NFL players really don’t want a NFL franchise in London

NFL-LondonWhen the NFL wants to ram something down the throats of players they use the same tactic: slowly implement something, expand it, and the next thing you know you have players complaining that the game is turning into flag football.

In the case of a London franchise, that’s what what’s happening to a tee. There was one game in London, then two, and the only thing left is to announce that the Jaguars are moving to London in [insert any year in the next 5 years].

Players obviously see it coming and some of them aren’t happy about it. Namely, the players that are in London as we speak for the first of two games the NFL has decided to have this year as part of their “get a NFL franchise in London” master plan.

ESPN’s NFL Nation has quotes from Carolina Panthers and Philadelphia Eagles players. Many of which contain the words “No” and “Oh no”.

Eagles linebacker Trent Cole:

“All your family is back in the United States. Who would do that? You wouldn’t have a good team because I don’t think too many people would want to do that. Play in London, away from your whole world and your family?

“They’re going to have to go get some rugby players. That would be cool. Get some rugby players, have them get some equipment on, drug-test all of them.”

Eagles cornerback Cary Williams:

“Stay in America, man. Let’s worry about the Jacksonville Jaguars not getting the fans out there. I don’t know. It’s cool to go across the water and all that. It’s cool for a trip, but you don’t want a franchise out there. To me, that doesn’t make any sense when you already have a couple franchises that need help.

“If I had to, it’s what my job requires. No disrespect to England — it’s all respect — it’s just, let’s fix major issues before we start going overseas. The Jacksonville Jaguars need fans. Let’s stay here in the United States. Try Mexico, at least.

“It’s cool. Some guys said it was a cool place to play, and it was awesome to see fans around the world with your jersey on. That’s great. But I don’t know if we should have a franchise there.
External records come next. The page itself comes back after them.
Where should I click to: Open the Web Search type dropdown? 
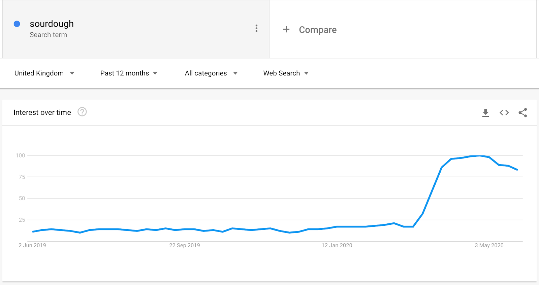coord(286,73)
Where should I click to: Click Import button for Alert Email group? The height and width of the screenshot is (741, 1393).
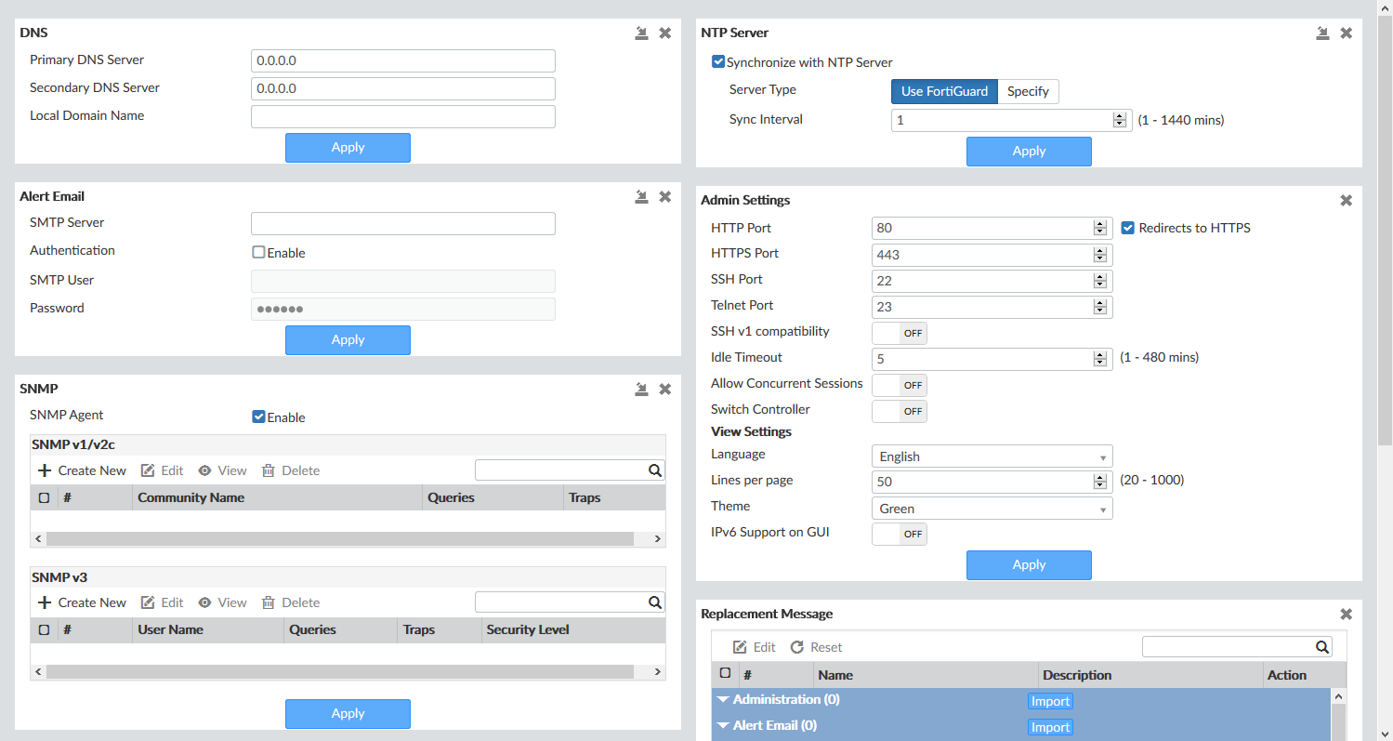click(x=1050, y=727)

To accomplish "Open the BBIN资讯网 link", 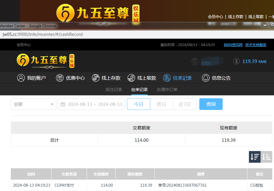I will pos(233,45).
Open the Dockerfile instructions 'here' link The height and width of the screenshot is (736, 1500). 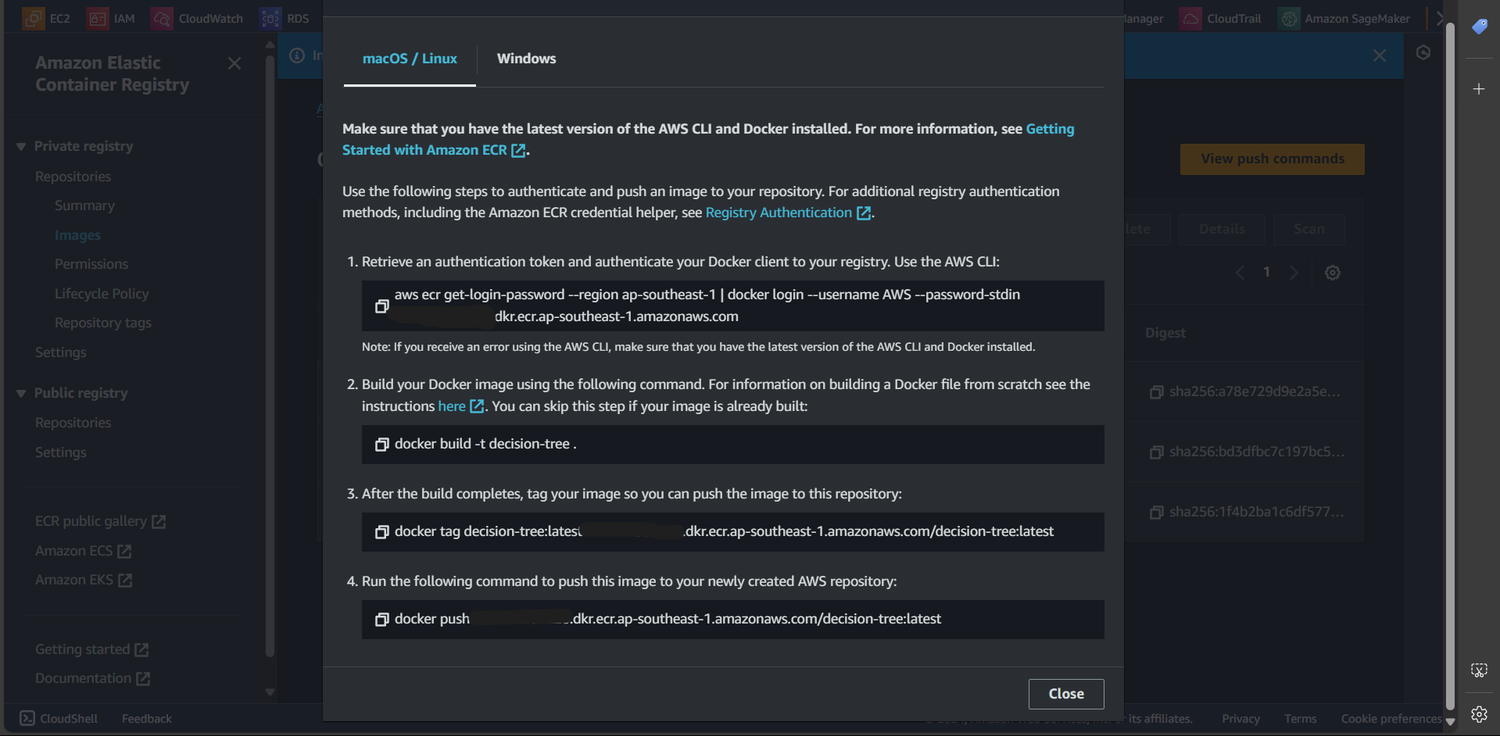[452, 406]
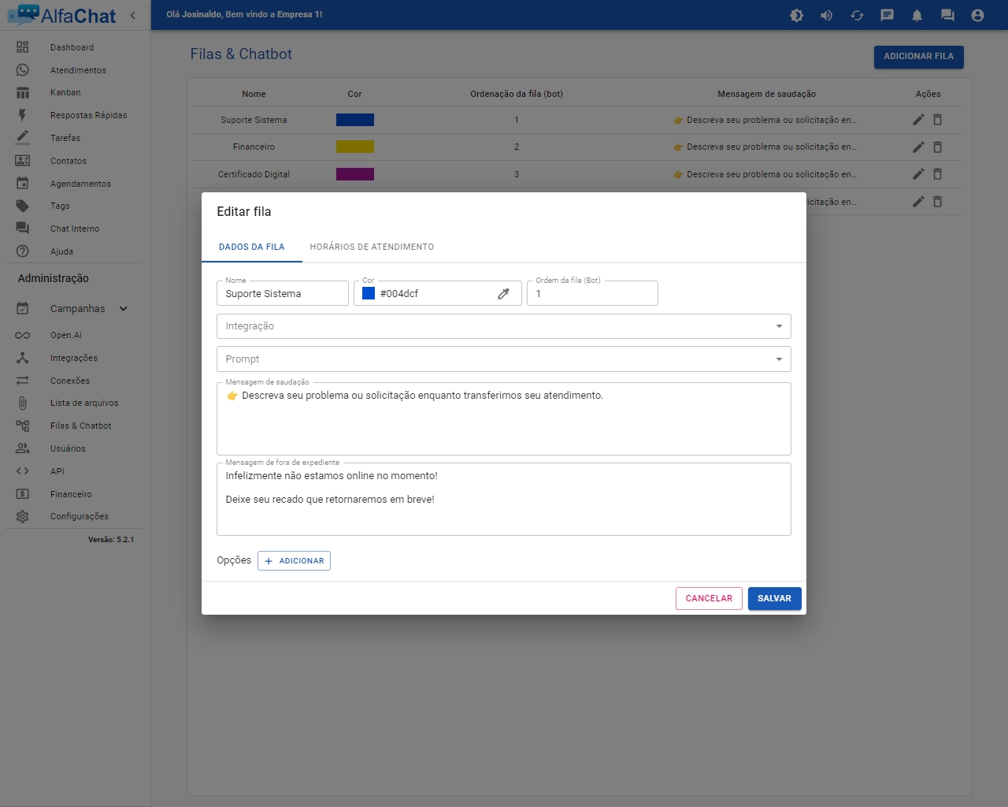Edit the Financeiro queue with pencil icon
This screenshot has height=807, width=1008.
[917, 147]
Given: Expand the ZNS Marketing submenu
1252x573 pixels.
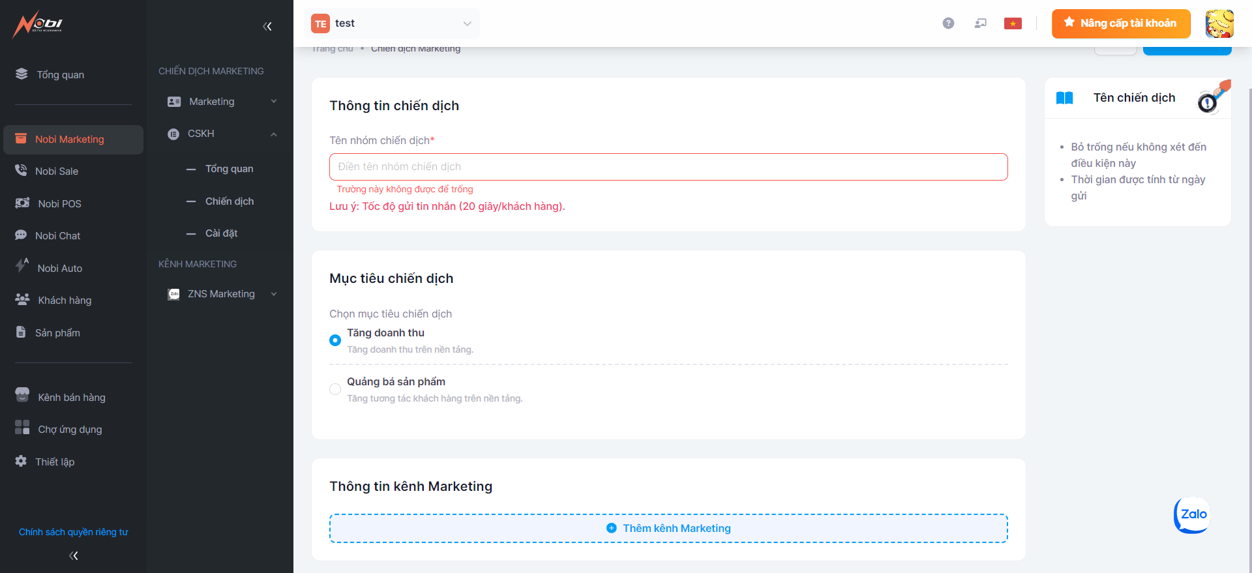Looking at the screenshot, I should coord(222,294).
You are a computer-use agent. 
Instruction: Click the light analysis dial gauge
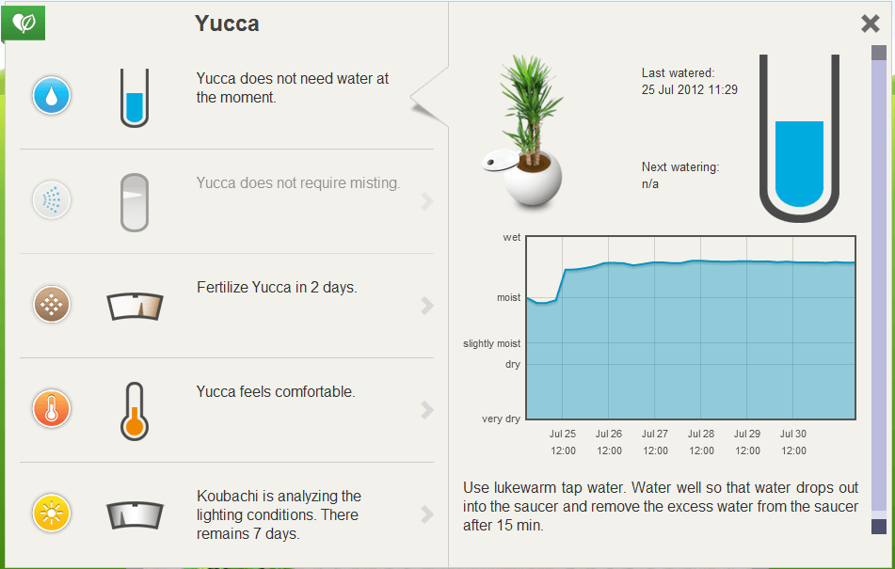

What if they have to play San Francisco — how long of a flight is that?”

Panthers running back Mike Tolbert:

“I would rather not, but if I had to, yeah. It’s just so far from home, my family, everything I know and have grown accustomed to. It’s a nice city. I played there my rookie year [2008], but I would rather not play for a team permanently over there.”

Panthers defensive end Charles Johnson:

“If they paid me, of course. I haven’t been out of the country or nothing yet. I’d be up for the challenge … if they paid me.” Johnson has a six-year, $72 million deal with the Panthers. “More than I get paid here. You know what I’m saying?”
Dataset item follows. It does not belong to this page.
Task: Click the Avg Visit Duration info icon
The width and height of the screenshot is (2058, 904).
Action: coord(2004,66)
Panthers wide receiver Steve Smith:

“Oh, no. The relocation that is required and the travel and all that stuff, you’re constantly on the road. The time change is brutal for the physical work we do. If it was a complete league out there, that’s a different animal. But to live in London and travel to the United States to play, whomever that team is, they’re at a disadvantage every time they hop on a plane. You’re basically six-and-a-half hours behind. You have to get acclimated, which requires not like a West Coast-to-East Coast or East Coast-to-West Coast, where it’s a day and a half and you can fudge it. You can’t fudge that. It’s a different element.

“If that happens, it’s a clear vision that they don’t really care about the players’ safety. They care about their pockets. And I think that is messed up.”

It must be said that a few players are fine with having a London franchise, but that doesn’t fit here so we’ll disregard those comments.